Cantalício fez a arte que retrata o tema “Recicle, reutilize, reuse. O planeta tem sete bilhões de pessoas com necessidades ilimitadas e recursos limitados. Torne seu consumo responsável, correto e viável”. Ele utilizou como referência o ícone da reciclagem. “Imaginei uns pássaros, que sempre me deram essa ideia de liberdade e vida, fazendo um movimento parecido com aquelas três setinhas”. Sobre a ideia, ele aproveitou para reforçar que o esforço pela sustentabilidade deve começar dentro de casa. “Ainda se fala muito sobre essas atitudes sustentáveis, mas nem sempre as pessoas levam a sério esse tipo de coisa, como dividir o lixo em casa ou economizar água. Acho sempre importante relembrar esses conselhos até que eles se tornem atos naturais da sociedade”. Rodrigo também desenhou a representação do conselho “Troque e-mails, sms, chats por abraços apertados, beijos e mãos entrelaçadas”. Pensando a respeito, o artista optou por retratar a energia que só existe em contatos cara a cara. “Imaginei um abraço bem apertado, como o de um reencontro. Um abraço que só pode ser dado quando as pessoas se veem de verdade”. 

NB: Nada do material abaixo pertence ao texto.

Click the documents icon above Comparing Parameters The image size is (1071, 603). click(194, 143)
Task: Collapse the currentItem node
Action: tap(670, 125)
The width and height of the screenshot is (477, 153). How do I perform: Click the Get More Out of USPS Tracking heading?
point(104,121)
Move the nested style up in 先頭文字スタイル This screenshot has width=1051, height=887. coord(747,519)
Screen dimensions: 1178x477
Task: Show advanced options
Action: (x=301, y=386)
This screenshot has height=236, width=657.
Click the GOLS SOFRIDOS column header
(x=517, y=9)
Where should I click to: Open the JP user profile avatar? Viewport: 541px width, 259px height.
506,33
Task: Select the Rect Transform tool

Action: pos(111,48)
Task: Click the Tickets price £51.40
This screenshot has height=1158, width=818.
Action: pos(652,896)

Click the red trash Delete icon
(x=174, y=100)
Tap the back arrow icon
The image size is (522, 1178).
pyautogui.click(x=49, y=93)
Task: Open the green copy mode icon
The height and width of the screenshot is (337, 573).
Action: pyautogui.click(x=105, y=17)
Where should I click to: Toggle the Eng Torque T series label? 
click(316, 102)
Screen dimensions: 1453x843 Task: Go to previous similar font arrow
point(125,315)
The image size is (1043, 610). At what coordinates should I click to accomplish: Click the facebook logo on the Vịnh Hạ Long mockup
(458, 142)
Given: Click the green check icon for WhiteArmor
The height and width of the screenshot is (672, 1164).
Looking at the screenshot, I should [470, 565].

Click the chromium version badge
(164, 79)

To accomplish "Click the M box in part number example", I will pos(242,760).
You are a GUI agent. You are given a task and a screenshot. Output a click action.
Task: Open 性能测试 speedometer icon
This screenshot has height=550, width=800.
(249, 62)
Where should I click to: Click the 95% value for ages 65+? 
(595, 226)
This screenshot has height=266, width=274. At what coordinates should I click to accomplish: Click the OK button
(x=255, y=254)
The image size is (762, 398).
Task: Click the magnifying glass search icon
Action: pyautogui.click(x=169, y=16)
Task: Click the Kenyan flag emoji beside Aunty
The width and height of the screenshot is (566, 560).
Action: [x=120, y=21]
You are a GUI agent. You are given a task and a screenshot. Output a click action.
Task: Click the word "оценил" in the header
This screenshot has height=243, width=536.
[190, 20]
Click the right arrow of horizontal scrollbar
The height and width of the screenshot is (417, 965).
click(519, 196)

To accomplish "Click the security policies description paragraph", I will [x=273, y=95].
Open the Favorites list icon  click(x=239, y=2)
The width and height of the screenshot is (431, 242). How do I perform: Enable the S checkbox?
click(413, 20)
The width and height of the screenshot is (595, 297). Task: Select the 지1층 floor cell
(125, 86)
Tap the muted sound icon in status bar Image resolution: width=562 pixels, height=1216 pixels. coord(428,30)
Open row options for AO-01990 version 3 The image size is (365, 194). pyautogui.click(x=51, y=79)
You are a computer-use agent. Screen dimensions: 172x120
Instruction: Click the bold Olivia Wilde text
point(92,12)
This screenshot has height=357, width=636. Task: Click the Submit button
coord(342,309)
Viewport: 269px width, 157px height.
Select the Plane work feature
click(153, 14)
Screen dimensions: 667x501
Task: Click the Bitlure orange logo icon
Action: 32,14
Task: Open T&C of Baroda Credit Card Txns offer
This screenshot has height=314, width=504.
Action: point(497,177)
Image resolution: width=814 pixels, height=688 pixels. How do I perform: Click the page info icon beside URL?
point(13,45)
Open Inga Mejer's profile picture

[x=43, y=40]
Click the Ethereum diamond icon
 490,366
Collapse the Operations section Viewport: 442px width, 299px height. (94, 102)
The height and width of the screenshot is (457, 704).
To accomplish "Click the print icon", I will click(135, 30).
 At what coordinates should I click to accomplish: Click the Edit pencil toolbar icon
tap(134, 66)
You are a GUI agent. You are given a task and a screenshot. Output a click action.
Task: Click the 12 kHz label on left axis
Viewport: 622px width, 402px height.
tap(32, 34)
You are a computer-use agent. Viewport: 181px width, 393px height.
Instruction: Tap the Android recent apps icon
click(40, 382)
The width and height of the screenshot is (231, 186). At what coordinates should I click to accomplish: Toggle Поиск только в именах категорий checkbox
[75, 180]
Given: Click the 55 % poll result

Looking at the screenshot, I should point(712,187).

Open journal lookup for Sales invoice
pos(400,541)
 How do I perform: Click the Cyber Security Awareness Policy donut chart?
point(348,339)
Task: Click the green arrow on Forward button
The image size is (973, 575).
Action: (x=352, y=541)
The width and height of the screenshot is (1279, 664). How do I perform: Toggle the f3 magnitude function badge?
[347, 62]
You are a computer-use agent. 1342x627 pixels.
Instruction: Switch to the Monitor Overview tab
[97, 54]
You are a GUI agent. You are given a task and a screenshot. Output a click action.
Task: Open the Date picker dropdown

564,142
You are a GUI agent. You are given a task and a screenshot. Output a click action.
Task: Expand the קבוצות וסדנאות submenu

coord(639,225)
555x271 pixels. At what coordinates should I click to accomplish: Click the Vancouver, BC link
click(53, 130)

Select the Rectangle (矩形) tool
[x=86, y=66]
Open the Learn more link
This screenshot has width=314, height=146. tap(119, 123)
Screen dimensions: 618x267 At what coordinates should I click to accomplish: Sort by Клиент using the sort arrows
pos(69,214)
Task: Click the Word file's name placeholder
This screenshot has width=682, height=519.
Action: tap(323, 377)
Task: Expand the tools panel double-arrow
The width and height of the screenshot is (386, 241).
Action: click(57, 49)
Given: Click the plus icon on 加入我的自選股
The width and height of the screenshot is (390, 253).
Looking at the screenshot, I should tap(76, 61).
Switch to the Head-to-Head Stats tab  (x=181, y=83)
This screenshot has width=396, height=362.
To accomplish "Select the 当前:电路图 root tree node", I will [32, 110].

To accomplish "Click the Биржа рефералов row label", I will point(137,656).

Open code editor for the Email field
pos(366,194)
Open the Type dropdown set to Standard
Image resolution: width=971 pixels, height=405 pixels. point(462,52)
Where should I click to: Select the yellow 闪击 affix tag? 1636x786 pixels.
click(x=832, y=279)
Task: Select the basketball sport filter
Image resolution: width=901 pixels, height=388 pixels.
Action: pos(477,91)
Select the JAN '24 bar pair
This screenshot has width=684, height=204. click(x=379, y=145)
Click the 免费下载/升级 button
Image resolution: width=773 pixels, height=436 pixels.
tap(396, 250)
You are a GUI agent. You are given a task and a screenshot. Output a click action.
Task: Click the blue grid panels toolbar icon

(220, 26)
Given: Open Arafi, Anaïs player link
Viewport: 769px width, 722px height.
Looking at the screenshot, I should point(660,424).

Também foi por e-mail que Leandro Bender, hoje residente em São Paulo, conversou com a redação da RLM. O artista, que também desenha pra a revista de quando em quando, não é uma pessoa de muitas palavras quando o assunto é ele mesmo – embora seja extremamente simpático, solícito e bem-humorado. Seu grande meio de expressão, sem dúvida, é seu fluido e sofisticado traço. Leandro é mais um caso de talento descoberto ainda em tenra idade, e aprimorado na vida adulta. Em seu caso, foi na faculdade de publicidade que desenhar virou profissão. Ele conta que seu processo criativo é alternado de acordo com o motivo pelo qual desenha. “Quando é algo pra mim, deixo minha cabeça tão vazia quanto for possível. Quando estou realizando um trabalho, fico focado no tema a ser ilustrado”.

 

Para a agenda Leal Moreira 2014, Bender desenhou por primeiro o tema “Entenda: todos somos iguais, logo – indistintamente – merecemos o mesmo tratamento, e as mesmas oportunidades. Trate seu próximo como você gostaria de ser tratado – com respeito, com zelo”. Para refletir tal ideia, o ilustrador valeu-se do afeto como representação máxima do cuidado entre duas pessoas. “Pensei no abraço como símbolo de entendimento entre duas pessoas que caminham juntas para o mesmo sentido”. Segundo ele, o conselho é “necessário para se entender melhor a vida”. Já sua segunda sugestão foi “Doe: tempo, carinho, objetos. Doação é um gesto lindo, se feito com vontade, de coração”. O artista decidiu retratar o assunto simbolizando o benefício que o doador também colhe a partir do próprio gesto. “Quis mostrar que a doação, independente do que seja, é um ato de troca de energia, onde os dois envolvidos saem ganhando”, explica. 

Pessoas diferentes em histórias, linguagens, tons e talentos já mostraram o caminho, tornando mais palpáveis nossas dicas. Dar vida a essas boas ideias no seu dia a dia só depende de você.